As usual in South Florida, the Miami Beach Cinematheque has stepped up to offer one of the strangest, most challenging movies you will see at the art house this year. I’ve heard about Lucrecia Martel’s Zama for well over a year. It has now been 10 years since the Argentine director’s last feature film The Headless Woman, a disturbing and marvelous movie. She became a filmmaker to watch since her disturbing feature debut La Ciénaga. The Holy Girl came next, and with every film she has evolved, but nothing in her past work can really prepare those familiar with it for the sophistication of Zama, an adaptation of the novel by Antonio Di Benedetto.
Hallucinatory, banal, stark and colorful, the film follows Don Diego de Zama (Daniel Giménez Cacho), a seventeenth century Spanish officer assigned to Asunción, a new settlement in Argentina, waiting to be transferred to Buenos Aires. Little happens as far as pushing plot forward, save for the recurring mention of a villainous character named Vicuña Porto (Matheus Nachtergaele), who we won’t meet until the film’s final half hour, though plenty of doubt has been planted whether this truly is Vicuña by the time he appears. There’s clear tension between the natives and the Spaniards, who, despite their bright uniforms, sloppily don those recognizable pony-tailed white wigs of the period over disheveled, greasy hair and unshaven faces. It’s a subversion of the costume drama that speaks to the ambivalence of the colonizers who cut a sloppy, destructive path in a foreign land with little regards to the rights and culture of the indigenous people.
Much of the film’s early action happens in similar, slight detail, mostly during the film’s first hour-and-a-half. It’s trademark Martel, who likes to capture human existence in banal, unfocused or subtle details. It’s an approach that rewards those who can appreciate the subtleties of cinema. There’s hardly a score, save for the occasional appearance of the oddly out of place tropical Brazilian folk by Los Indios Tabajaras. More importantly, and established in a breathtaking opening shot at the beach featuring Zama looking out into the blue ocean from the yellow/brown shoreline, are occasional outbursts of diegetic laughter from background players. It mocks the notion of any kind of Western civilization in this land that grows more surreal as Zama strains to find an exit somehow.

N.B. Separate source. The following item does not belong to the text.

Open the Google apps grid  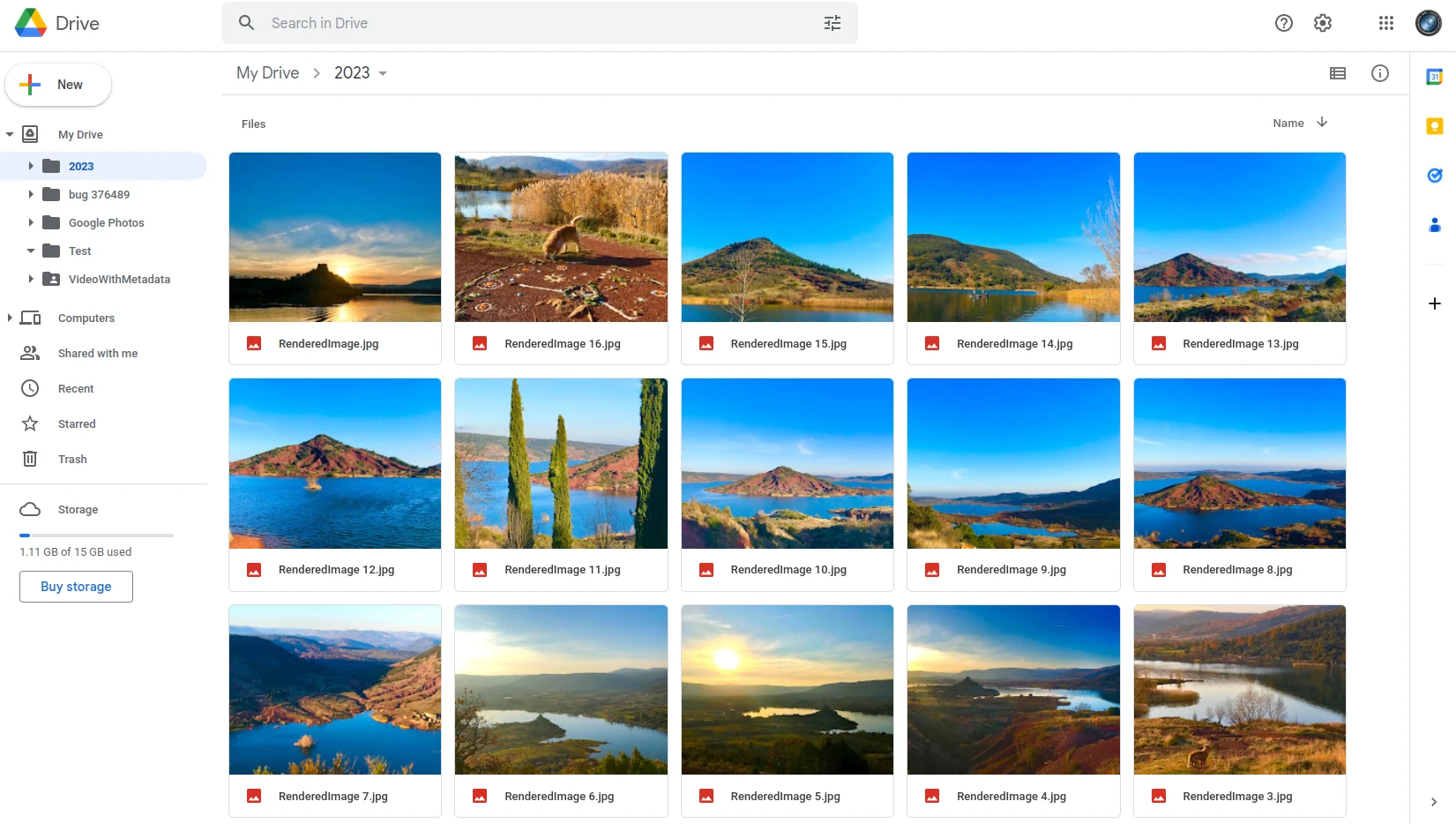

The action often occurs at either a distance or in such close-up as to disorient and alienate the viewer. Alienation is key to this movie, and to stay true to that Martel never hits you over the head with it. The spectre of Vicuña Porto shifts upon the recurring mention of his name in dialogue. Is he at large? Might have he already been killed or brought to justice? This imprint of a boogeyman is the closest thing Martel allows for some grounding in a loosely plotted film that’s more concerned with creating atmosphere than offering a direct story. When Zama finally takes a crew out of Asunción and into the swamps toward Brazil there are encounters with new natives whose otherness almost feels like science fiction, but ultimately the real devil lies within the notion of civility in relation to colonization. That a film can reveal such darkness with such beautiful imagery, disturbing actions and lulling pacing speaks to the strength of what is truly Argentina’s most interesting filmmakers.

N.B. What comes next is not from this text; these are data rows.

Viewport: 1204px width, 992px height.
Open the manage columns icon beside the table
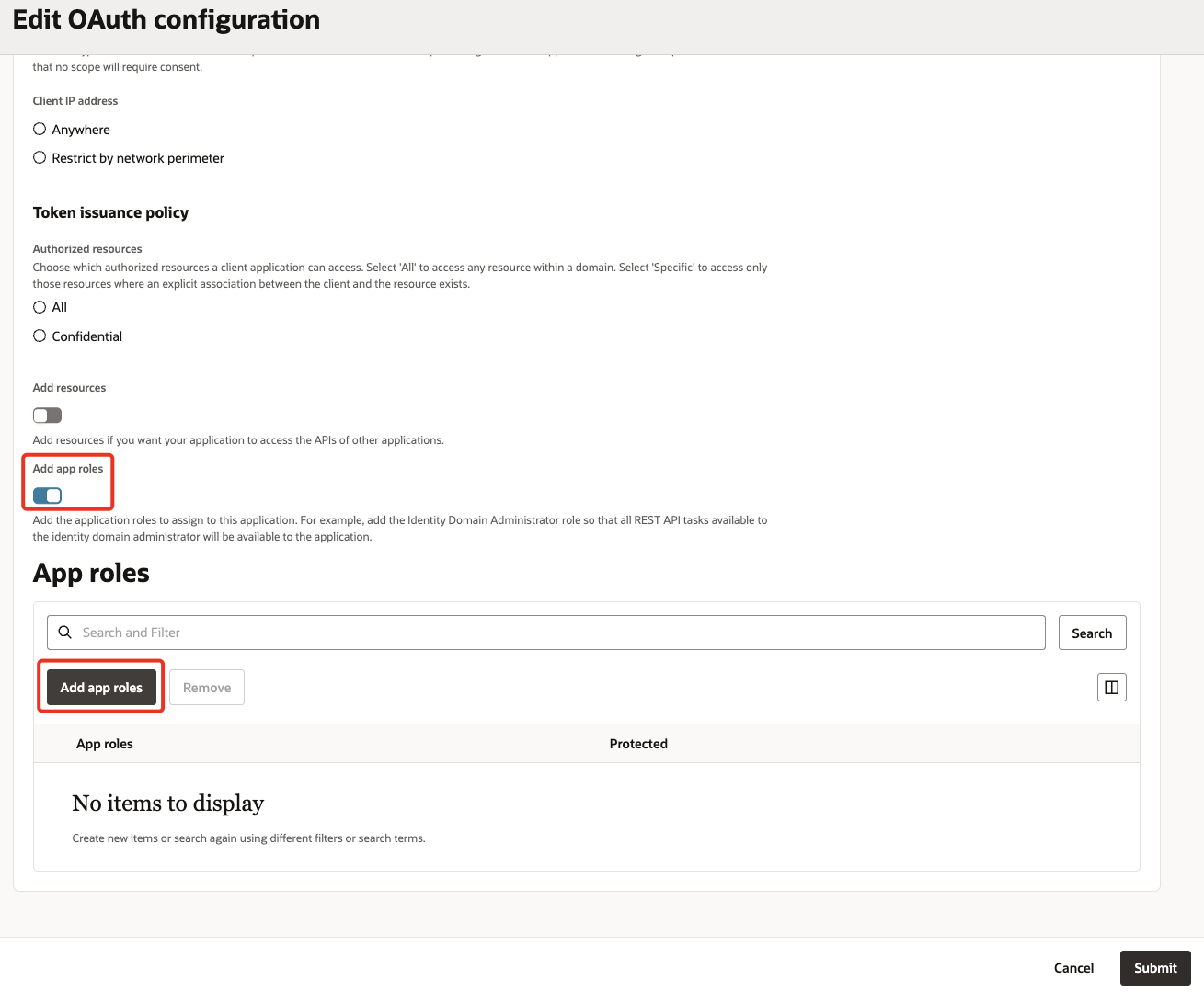[1111, 687]
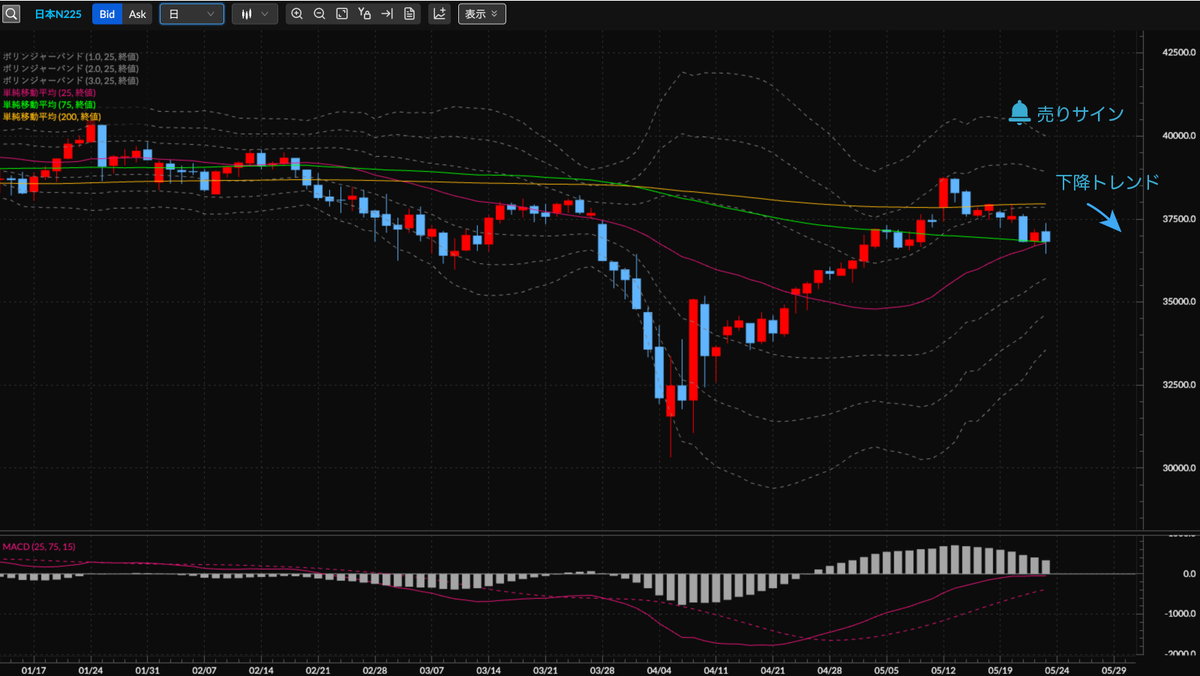Click the fit chart to screen icon
Image resolution: width=1200 pixels, height=676 pixels.
pos(344,14)
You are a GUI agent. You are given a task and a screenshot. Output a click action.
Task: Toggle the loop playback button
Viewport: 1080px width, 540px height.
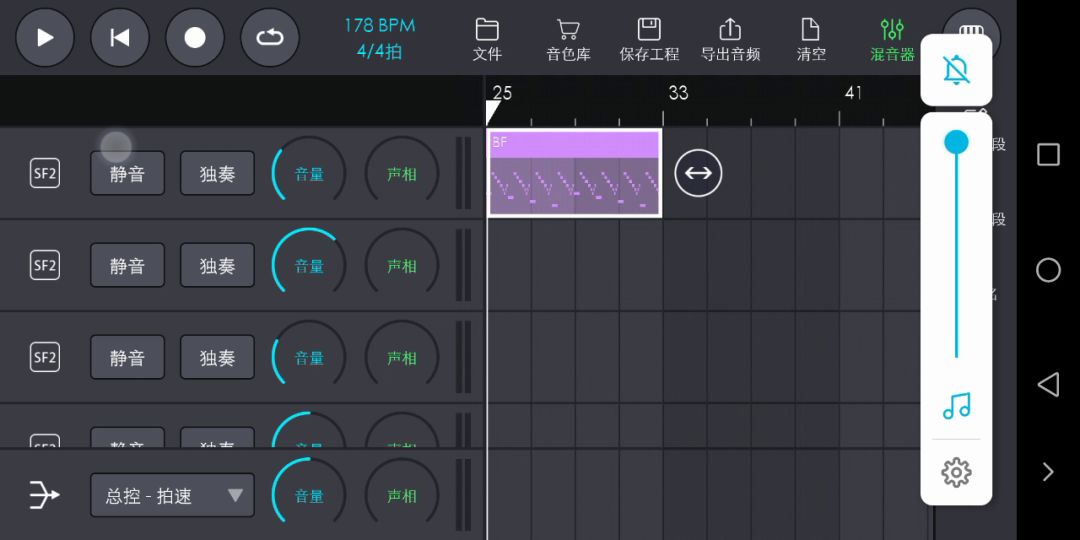click(270, 38)
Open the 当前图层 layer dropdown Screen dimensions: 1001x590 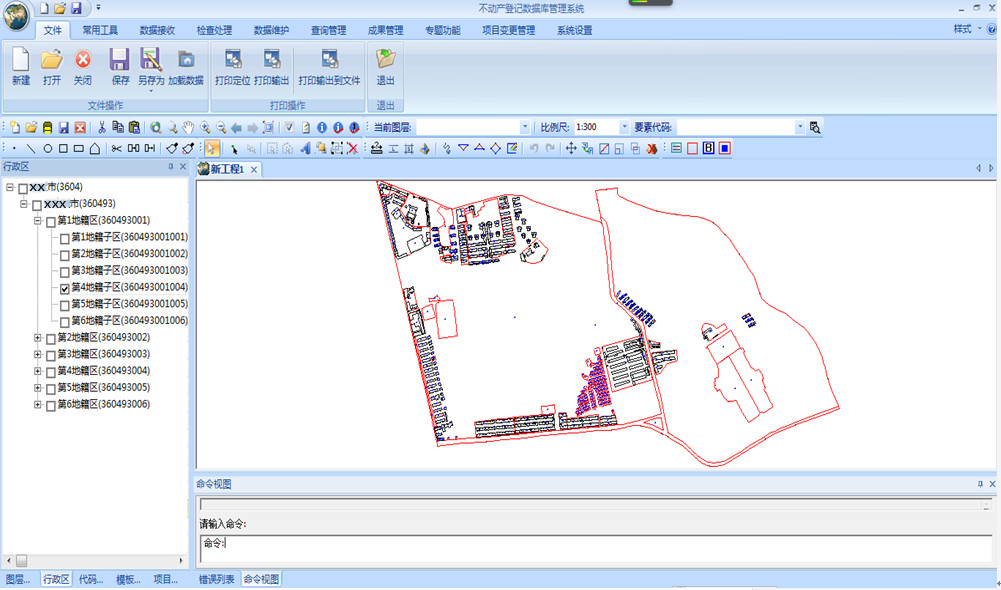point(525,128)
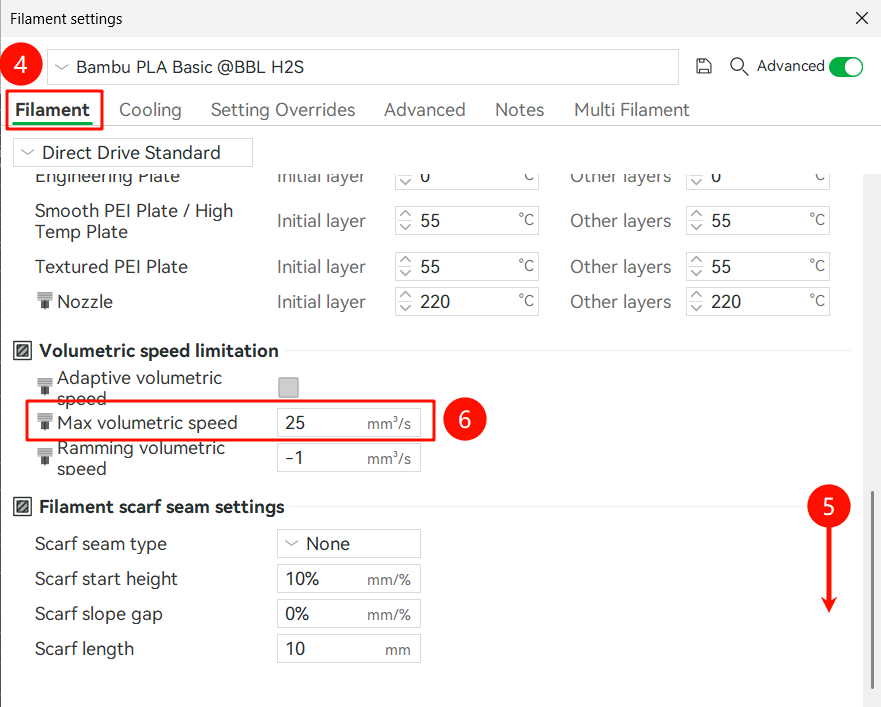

Zama runs 115 minutes, is in Spanish and Portuguese with English subtitles and is not rated. It opens exclusively in our South Florida area at the Miami Beach Cinematheque. UPDATE: the movie begins a run at both Savor Cinema and Cinema Paradiso Hollywood on Friday, May 18. For screenings in other cities across the U.S., visit the film’s official website and select the “screenings” tab. Strand Releasing provided an on-line screener for the purpose of this review.